— À faire —
1 – D'après le récit familial, dans quel pays le père du narrateur est-il né ?
2 – Poursuivez le récit familial après sa dernière phrase.

— Récit familial —
┄┄┄┄┄┄┄┄┄┄
Oh ! Et puis quelles "sottises" ?

J’avais laissé un jour tomber le seau au fond du puits ... J'avais raconté je-ne-sais-quoi, pour essayer de me faire valoir un peu ... En fait, ce que l'on ne me pardonnait pas, c'était mon manque d'intérêt pour les études. En cela, je n'étais pourtant pas le premier dans la famille, je crois. Quant aux sottises ... D'autres ont fait beaucoup mieux depuis !

Pendant un temps, mon grand-père maternel habita au fond de la même cour que ma grand'mère paternelle, avec sa compagne qui, dit-on, avait été sa bonne. Il y eut des prises de becs homériques entre le rez-de-chaussée et le premier étage. ! Le grand-père accusait la grand'mère de balayer intentionnellement les poils de son loulou de Poméranie par-dessus son balcon.

Ma grand'mère était veuve depuis l'âge de vingt ans. Elle avait vécu très peu de temps à Madagascar, où mon père était né. Elle était revenue de là-bas seule avec son bébé. Je crois que mes parents n'ont jamais admis qu'elle demeurât chez nous sa vie entière, sans travailler.

Il y a toujours eu autour du personnage de mon grand-père paternel quelque chose qui tenait du mystère. Il était mort là-bas, à Majunga sans doute. Je comprenais qu'il n'avait guère réussi dans sa vie. Je savais qu'il avait été "Commis aux Écritures" dans l'Administration Coloniale, aux alentours de mille neuf cents ...

Un jour, je trouvai dans un tiroir une lettre dont l'enveloppe jaunie ne portait aucune mention de son auteur. J'y lisais : -"Pauvre Léon, lui qui aimait tellement son enfant" !



















                                       À Madagascar - Mon grand père paternel, Léon Savatier




En fait, le grand homme de la famille, celui qui est à la fois l'aïeul et la référence, c'est mon arrière-grand-père paternel. Je possède une photo de lui, encadrée de bois doré, veste à boutons dorés, feuilles de chêne brodées d'or, assis sur un fauteuil, l'épée sur les genoux. Il a la tête nue, mais son bicorne n'est pas loin. Il arbore de larges rouflaquettes ... Ludovic Savatier, Médecin en Chef de la Marine nationale. Il porte la médaille d'Officier de la Légion d'Honneur. Il a été l'un des tout premiers européens à pénétrer au Japon, faisant partie aux environs de la moitié du dix-neuvième siècle, d'un groupe de français installé là-bas pour y construire un arsenal. Il y resta plus de dix ans. C'est un botaniste célèbre.On raconte que, passant par la Chine, il se trouvait présent lors de la mise à sac du palais d'été. La soldatesque franco-anglaise pillait les bronzes et les porcelaines.
 Il sortit du palais, lui, avec une rose à la main ! L'histoire est belle, il faut la conserver; Elle est crédible puisque ses collections, son herbier, très important, est toujours exposé au Muséum d'Histoire Naturelle de Paris. En fait, elle est fausse sans doute : les dates ne lui permettaient pas de se trouver en Chine à ce moment-là. Mais elle est si belle, cette histoire ! J'ai vu des universitaires japonais en Oléron, venus tout spécialement pour avoir accès aux archives familiales et visiter la maison de Ludovic Savatier. Cette maison a été vendue …

-" La grand'mère a tout dilapidé. Elle s'est fait escroquer par son notaire."
┄┄┄┄┄┄┄┄┄┄
— Données recueillies —
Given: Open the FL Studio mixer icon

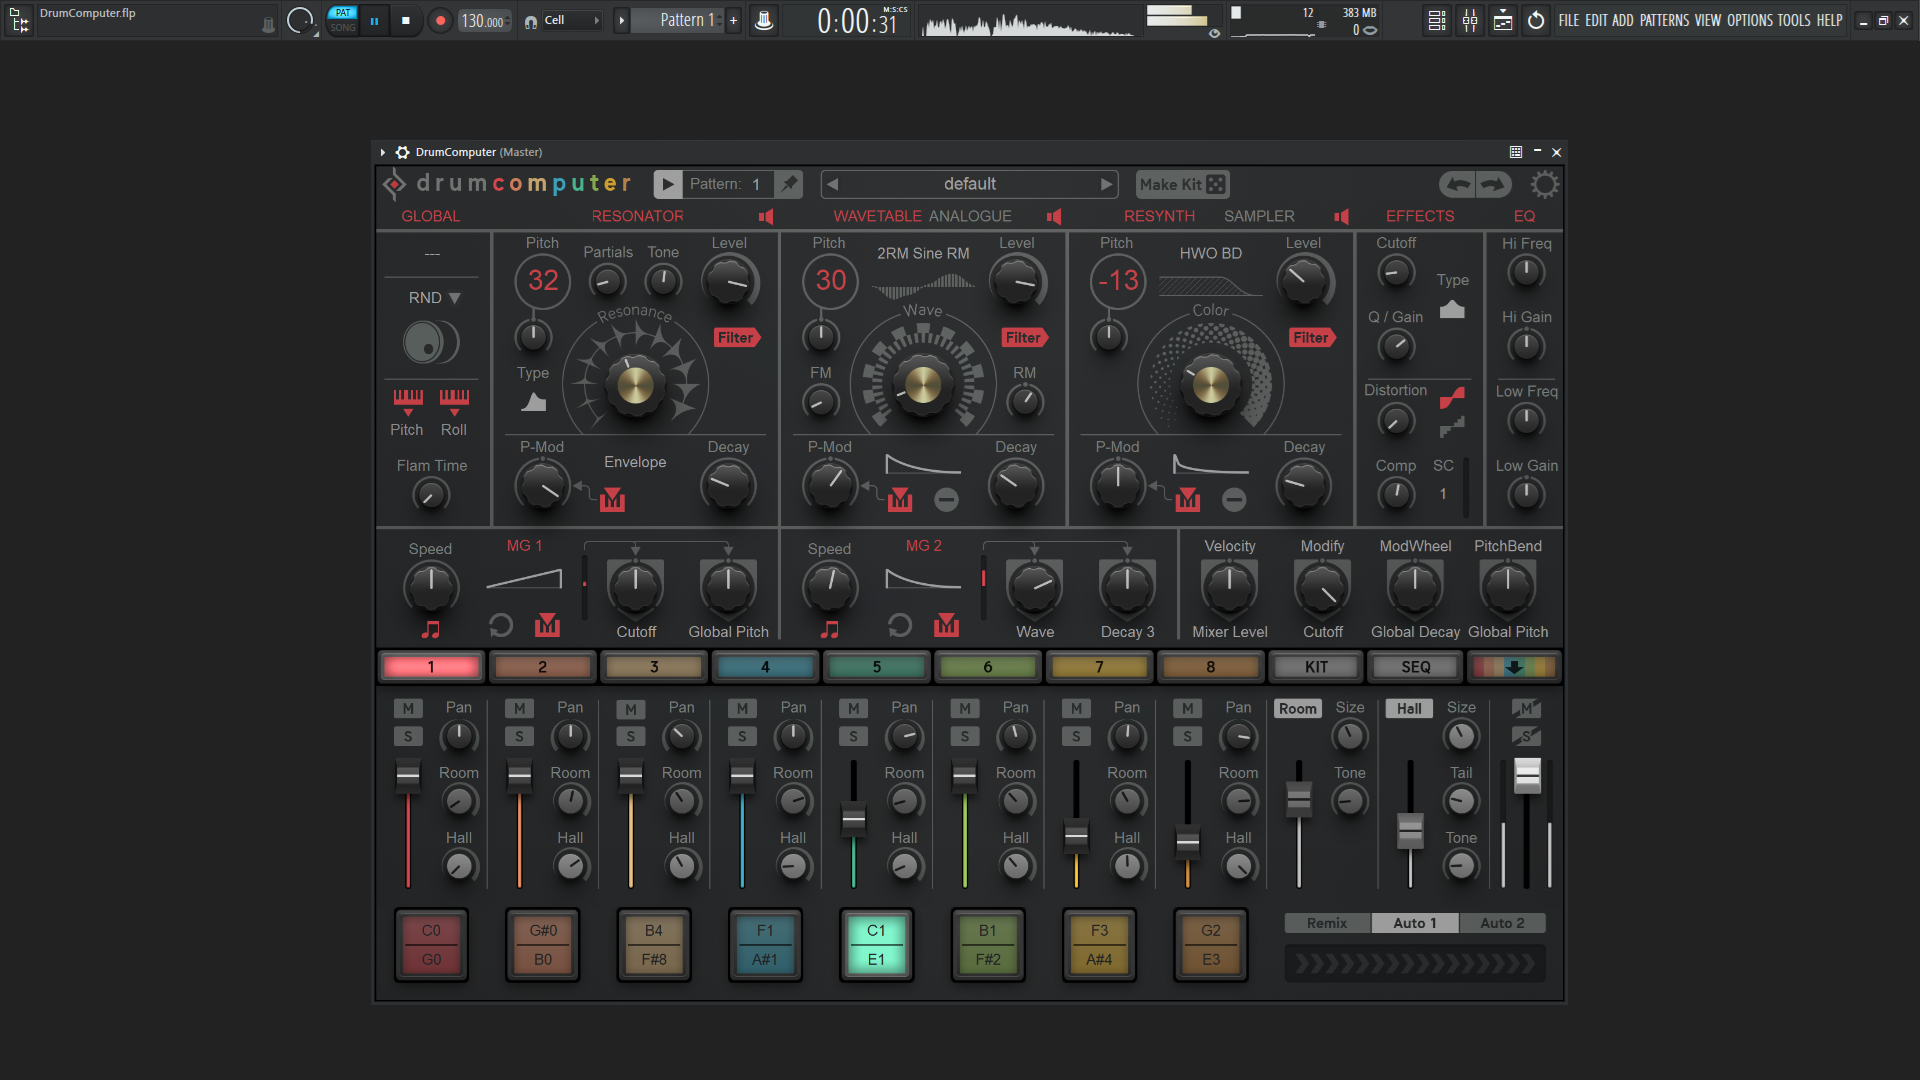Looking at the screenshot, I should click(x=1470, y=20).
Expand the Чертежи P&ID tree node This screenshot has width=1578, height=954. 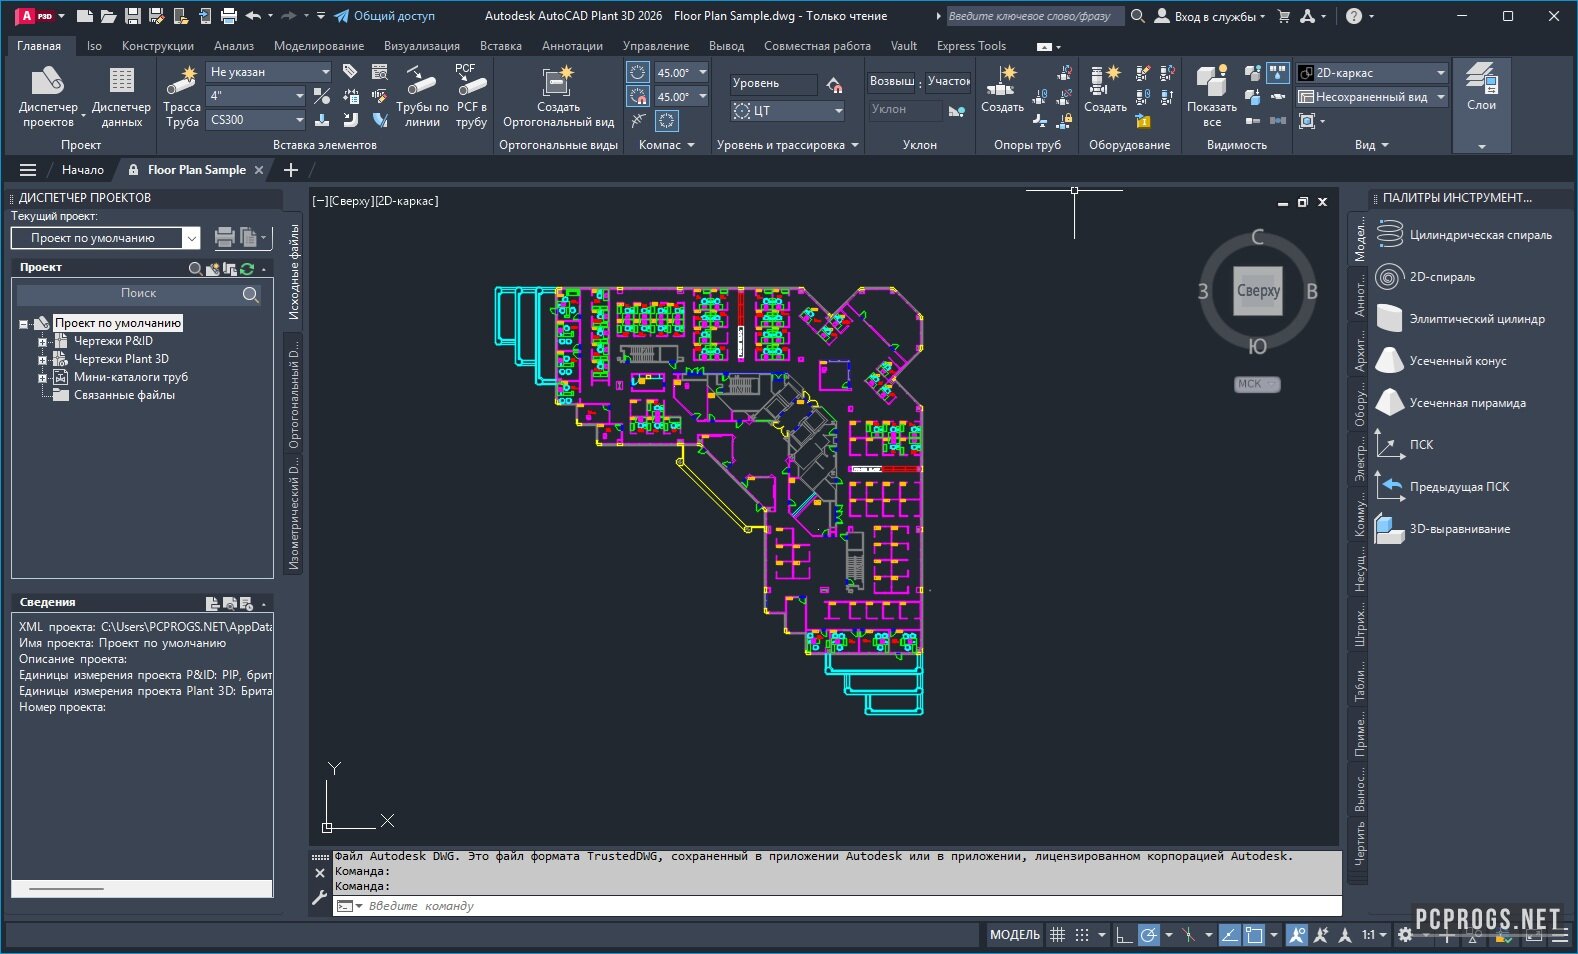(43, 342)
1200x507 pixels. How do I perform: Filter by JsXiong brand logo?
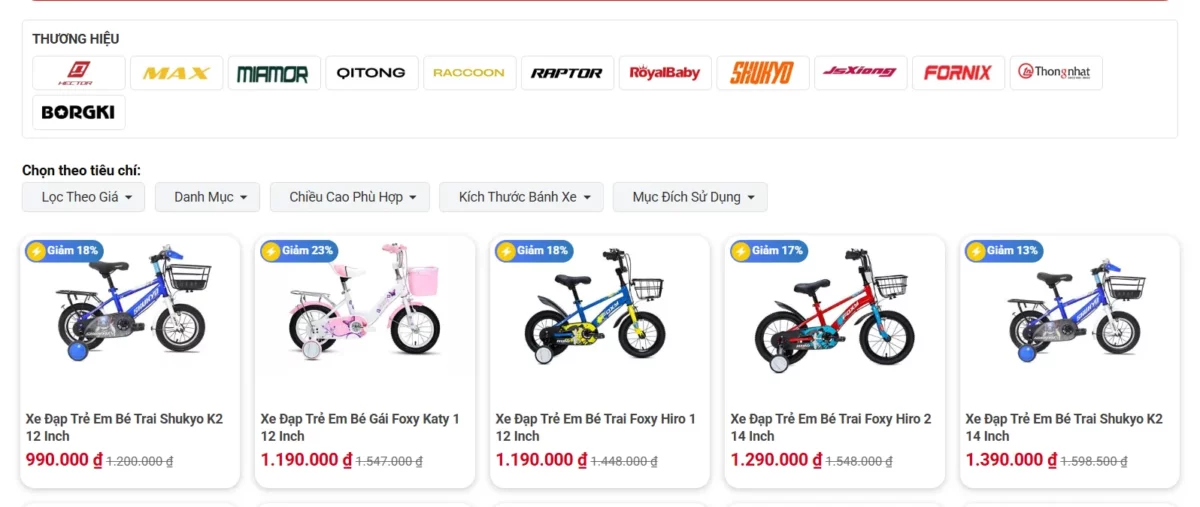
┄┄┄┄┄┄┄┄┄┄
— Réponses attendues —
1 – À Madagascar.

2 –
A dire le vrai, la grand'mère n'y a jamais été pour rien. J'ai retrouvé une reconnaissance de dettes : son mari avait emprunté une forte somme, avant son mariage et son départ pour Madagascar. La pauvre femme avait tout payé. Silence dans la famille.

- "Elle a tout vendu. Il y avait des porcelaines précieuses, des étoffes de soie" ! ... Et pourquoi pas des Bouddhas en or pendant qu'on y était ! Il ne reste presque rien ... Il n'y eut jamais rien d'autre, disent certains, rien que le portrait d'une jeune Japonaise, jouant d'une sorte de guitare ronde à cordes multiples ... Et puis des mots, il reste des mots ... Qui ne furent pas toujours tendres !

L'histoire de la succession de Ludovic Savatier est beaucoup plus compliquée que cela, je ne l'apprendrai qu'aux alentours de mes cinquante ans et je me demande encore pourquoi on l'a faite si compliquée ...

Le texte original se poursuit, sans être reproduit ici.